Each record, in full, must be restated word for word.

[Source data]
───

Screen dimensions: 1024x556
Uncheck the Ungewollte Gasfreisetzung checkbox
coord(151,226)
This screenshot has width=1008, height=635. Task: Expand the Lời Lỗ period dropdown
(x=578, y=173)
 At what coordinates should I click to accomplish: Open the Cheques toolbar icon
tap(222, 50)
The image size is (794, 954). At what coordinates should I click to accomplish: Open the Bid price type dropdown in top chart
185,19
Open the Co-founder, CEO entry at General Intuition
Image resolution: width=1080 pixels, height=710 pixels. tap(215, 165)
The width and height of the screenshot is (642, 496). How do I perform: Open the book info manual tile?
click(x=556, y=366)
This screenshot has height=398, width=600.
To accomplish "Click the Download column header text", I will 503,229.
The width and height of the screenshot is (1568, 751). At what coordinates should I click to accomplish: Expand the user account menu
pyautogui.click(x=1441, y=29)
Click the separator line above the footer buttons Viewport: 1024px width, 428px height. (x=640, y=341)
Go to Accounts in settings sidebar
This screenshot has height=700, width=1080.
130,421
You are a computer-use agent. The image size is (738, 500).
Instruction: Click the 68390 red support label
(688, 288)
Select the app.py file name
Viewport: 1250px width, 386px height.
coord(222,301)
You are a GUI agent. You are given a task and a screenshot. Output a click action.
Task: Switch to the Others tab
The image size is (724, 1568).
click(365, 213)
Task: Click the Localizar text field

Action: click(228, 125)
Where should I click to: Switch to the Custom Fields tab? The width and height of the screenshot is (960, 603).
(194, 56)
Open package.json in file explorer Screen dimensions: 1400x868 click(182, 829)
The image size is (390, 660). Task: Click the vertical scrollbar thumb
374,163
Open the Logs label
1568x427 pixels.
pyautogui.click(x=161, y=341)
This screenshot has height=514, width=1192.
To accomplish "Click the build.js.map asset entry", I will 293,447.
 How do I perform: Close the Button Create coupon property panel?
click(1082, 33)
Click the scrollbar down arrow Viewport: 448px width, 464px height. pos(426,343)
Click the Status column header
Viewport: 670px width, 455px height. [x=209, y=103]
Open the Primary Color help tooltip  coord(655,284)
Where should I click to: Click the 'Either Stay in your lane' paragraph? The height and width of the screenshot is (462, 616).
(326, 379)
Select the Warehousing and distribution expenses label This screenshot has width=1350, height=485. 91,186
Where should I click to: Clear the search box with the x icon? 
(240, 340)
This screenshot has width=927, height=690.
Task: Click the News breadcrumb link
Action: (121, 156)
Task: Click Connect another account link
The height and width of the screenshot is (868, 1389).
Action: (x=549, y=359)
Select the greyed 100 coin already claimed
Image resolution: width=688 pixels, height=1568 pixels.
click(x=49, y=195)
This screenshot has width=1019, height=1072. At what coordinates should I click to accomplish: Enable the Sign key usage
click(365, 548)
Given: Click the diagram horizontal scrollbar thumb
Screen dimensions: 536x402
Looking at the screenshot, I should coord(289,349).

───

**Output of the task**
Screen dimensions: 1024x556
Uncheck the Ungewollte Gasfreisetzung checkbox
coord(151,226)
This screenshot has width=1008, height=635. Task: Expand the Lời Lỗ period dropdown
(x=578, y=173)
 At what coordinates should I click to accomplish: Open the Cheques toolbar icon
tap(222, 50)
The image size is (794, 954). At what coordinates should I click to accomplish: Open the Bid price type dropdown in top chart
185,19
Open the Co-founder, CEO entry at General Intuition
Image resolution: width=1080 pixels, height=710 pixels. tap(215, 165)
The width and height of the screenshot is (642, 496). How do I perform: Open the book info manual tile?
click(x=556, y=366)
This screenshot has height=398, width=600.
To accomplish "Click the Download column header text", I will 503,229.
The width and height of the screenshot is (1568, 751). At what coordinates should I click to accomplish: Expand the user account menu
pyautogui.click(x=1441, y=29)
Click the separator line above the footer buttons Viewport: 1024px width, 428px height. (x=640, y=341)
Go to Accounts in settings sidebar
This screenshot has height=700, width=1080.
130,421
You are a computer-use agent. The image size is (738, 500).
Instruction: Click the 68390 red support label
(688, 288)
Select the app.py file name
Viewport: 1250px width, 386px height.
coord(222,301)
You are a GUI agent. You are given a task and a screenshot. Output a click action.
Task: Switch to the Others tab
The image size is (724, 1568).
click(365, 213)
Task: Click the Localizar text field

Action: click(228, 125)
Where should I click to: Switch to the Custom Fields tab? The width and height of the screenshot is (960, 603).
(194, 56)
Open package.json in file explorer Screen dimensions: 1400x868 click(182, 829)
The image size is (390, 660). Task: Click the vertical scrollbar thumb
374,163
Open the Logs label
1568x427 pixels.
pyautogui.click(x=161, y=341)
This screenshot has height=514, width=1192.
To accomplish "Click the build.js.map asset entry", I will 293,447.
 How do I perform: Close the Button Create coupon property panel?
click(1082, 33)
Click the scrollbar down arrow Viewport: 448px width, 464px height. pos(426,343)
Click the Status column header
Viewport: 670px width, 455px height. [x=209, y=103]
Open the Primary Color help tooltip  coord(655,284)
Where should I click to: Click the 'Either Stay in your lane' paragraph? The height and width of the screenshot is (462, 616).
(326, 379)
Select the Warehousing and distribution expenses label This screenshot has width=1350, height=485. 91,186
Where should I click to: Clear the search box with the x icon? 
(240, 340)
This screenshot has width=927, height=690.
Task: Click the News breadcrumb link
Action: (121, 156)
Task: Click Connect another account link
The height and width of the screenshot is (868, 1389).
Action: (x=549, y=359)
Select the greyed 100 coin already claimed
Image resolution: width=688 pixels, height=1568 pixels.
click(x=49, y=195)
This screenshot has width=1019, height=1072. At what coordinates should I click to accomplish: Enable the Sign key usage
click(365, 548)
Given: Click the diagram horizontal scrollbar thumb
Screen dimensions: 536x402
Looking at the screenshot, I should coord(289,349).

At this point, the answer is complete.